Manille (AFP) – Au lieu du visage embaumé de Ferdinand Marcos, c’est un masque de cire qu’ont vu pendant 23 ans ceux qui sont allés se recueillir dans la crypte du dictateur philippin, raconte à l’AFP l’homme qui fut chargé de prendre soin de sa dépouille.

Quelques jours après l’inhumation controversée dans le cimetière des héros de Manille de l’autocrate qui a tenu l’archipel pendant 20 ans, Franck Malabed, 66 ans, a accepté de révéler les secrets de son cadavre le plus célèbre.

Car l’enterrement en catimini de Marcos a alimenté les rumeurs selon lesquelles le corps auparavant exposé n’était qu’un mannequin de cire. Il se murmurait que la véritable dépouille avait été secrètement enterrée il y a bien longtemps.

M. Malabed soutient que le corps était le bon.

« Le visage que les gens ont vu était en cire. Le reste du corps était habillé donc il n’y en avait pas besoin », dit-il à l’AFP. « Les cheveux, c’est une perruque. »

Marcos est mort en exil à Hawaii à 72 ans en 1989, trois ans après la révolution qui le renversa. Il est accusé d’avoir pillé les coffres du pays et d’avoir fait torturer et tuer des milliers d’adversaires.

Embaumer son cadavre n’était pas une mince affaire, raconte M. Malabed. Décédé des suites de problèmes rénaux et pulmonaires notamment, M. Marcos était défiguré par l’oedème.

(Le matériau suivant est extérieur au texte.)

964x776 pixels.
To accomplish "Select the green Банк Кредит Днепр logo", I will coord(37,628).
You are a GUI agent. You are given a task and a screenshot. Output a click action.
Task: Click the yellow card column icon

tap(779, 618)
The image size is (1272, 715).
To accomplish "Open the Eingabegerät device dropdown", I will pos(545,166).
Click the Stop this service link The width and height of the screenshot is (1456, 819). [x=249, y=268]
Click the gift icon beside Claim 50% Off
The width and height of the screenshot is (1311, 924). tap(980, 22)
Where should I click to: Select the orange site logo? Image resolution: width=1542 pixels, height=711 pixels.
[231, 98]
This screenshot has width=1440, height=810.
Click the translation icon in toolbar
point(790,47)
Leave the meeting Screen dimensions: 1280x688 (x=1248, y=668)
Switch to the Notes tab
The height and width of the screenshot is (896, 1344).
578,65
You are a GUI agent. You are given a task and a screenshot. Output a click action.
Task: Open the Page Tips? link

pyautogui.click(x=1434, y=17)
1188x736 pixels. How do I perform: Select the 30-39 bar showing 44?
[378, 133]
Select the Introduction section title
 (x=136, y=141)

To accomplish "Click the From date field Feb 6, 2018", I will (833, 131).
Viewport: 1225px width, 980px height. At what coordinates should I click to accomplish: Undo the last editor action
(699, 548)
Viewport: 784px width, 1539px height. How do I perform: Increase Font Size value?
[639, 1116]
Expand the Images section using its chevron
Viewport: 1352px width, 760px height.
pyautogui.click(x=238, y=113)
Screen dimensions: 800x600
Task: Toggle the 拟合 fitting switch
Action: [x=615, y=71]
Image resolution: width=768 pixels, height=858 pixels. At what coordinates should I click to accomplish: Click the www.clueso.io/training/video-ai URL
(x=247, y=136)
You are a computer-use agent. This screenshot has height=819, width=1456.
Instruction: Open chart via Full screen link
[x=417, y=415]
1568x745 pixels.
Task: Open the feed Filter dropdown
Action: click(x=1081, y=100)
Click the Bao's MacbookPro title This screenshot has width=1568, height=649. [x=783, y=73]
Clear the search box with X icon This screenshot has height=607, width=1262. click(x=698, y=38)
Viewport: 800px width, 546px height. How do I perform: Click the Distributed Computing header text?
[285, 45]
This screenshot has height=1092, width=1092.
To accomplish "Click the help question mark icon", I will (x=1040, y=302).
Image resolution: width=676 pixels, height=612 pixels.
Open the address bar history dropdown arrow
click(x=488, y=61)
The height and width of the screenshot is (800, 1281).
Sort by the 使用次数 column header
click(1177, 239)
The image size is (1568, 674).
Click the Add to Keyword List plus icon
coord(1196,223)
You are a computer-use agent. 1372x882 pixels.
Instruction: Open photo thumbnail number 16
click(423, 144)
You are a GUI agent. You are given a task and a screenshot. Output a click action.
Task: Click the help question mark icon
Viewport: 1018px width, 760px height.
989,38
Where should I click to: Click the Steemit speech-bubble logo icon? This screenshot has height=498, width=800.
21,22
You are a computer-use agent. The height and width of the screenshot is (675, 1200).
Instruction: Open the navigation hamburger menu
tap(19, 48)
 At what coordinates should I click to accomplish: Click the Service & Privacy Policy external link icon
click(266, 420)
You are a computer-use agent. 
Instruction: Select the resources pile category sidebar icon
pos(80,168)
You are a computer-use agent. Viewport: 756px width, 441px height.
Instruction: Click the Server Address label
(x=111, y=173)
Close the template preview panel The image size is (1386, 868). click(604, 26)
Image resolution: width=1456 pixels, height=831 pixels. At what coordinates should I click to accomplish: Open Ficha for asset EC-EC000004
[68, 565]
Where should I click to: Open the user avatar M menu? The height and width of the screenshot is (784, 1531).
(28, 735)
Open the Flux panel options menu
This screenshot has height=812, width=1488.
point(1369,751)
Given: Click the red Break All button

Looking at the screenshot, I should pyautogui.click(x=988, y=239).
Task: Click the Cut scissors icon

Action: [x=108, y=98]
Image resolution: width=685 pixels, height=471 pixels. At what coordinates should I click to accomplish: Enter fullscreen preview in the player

L’embaumement consiste à débarrasser le corps de ses fluides et à les remplacer avec des produits de conservation pour stopper la putréfaction. Dans le cas de Marcos, il en résulta une « peau flétrie qui n’était pas belle ».

– ‘Je suis perfectionniste’ –

« Madame n’en voulait pas », poursuit l’embaumeur en référence à la veuve Imelda. « Elle voulait que les Philippines voient le président Marcos comme il était avant, quand il était jeune. »

M. Malabed reçut le corps déjà embaumé de Marcos une semaine après son décès. Le visage était gonflé, il craignait une décomposition rapide et tint à refaire le travail en garantissant aux Marcos un résultat qui tiendrait 30 ans.

« Quand il s’agit d’embaumement, je suis un perfectionniste », s’enorgueillit-il. « Je suis fier car ce n’était pas n’importe qui, il a été président pendant 20 ans. »

En 1991, le clan Marcos engagea un autre embaumeur pour travailler le visage du défunt avec des produits à base de cire employés pour reconstruire le visage de personnes décédées dans des accidents.

En 1993, le clan obtint de rapatrier le corps embaumé pour l’exposer dans un cercueil de verre dans une crypte réfrigérée du bastion familial d’Ilocos Norte (nord).

Soutiens lors de la campagne de Rodrigo Duterte, les Marcos en ont été récompensés quand le nouveau président a donné son feu vert pour une inhumation du patriarche au Cimetière des héros, soulevant l’indignation de ses victimes.

– Les morts sur un pied d’égalité –

M. Malabed dit avoir pour la dernière fois, le 8 août, examiné le corps, qu’il a jugé « en bon état ».

La fille aînée du dictateur, Imee, porte-parole de la famille sur les questions relatives au corps du patriarche, n’a pas souhaité répondre à l’AFP.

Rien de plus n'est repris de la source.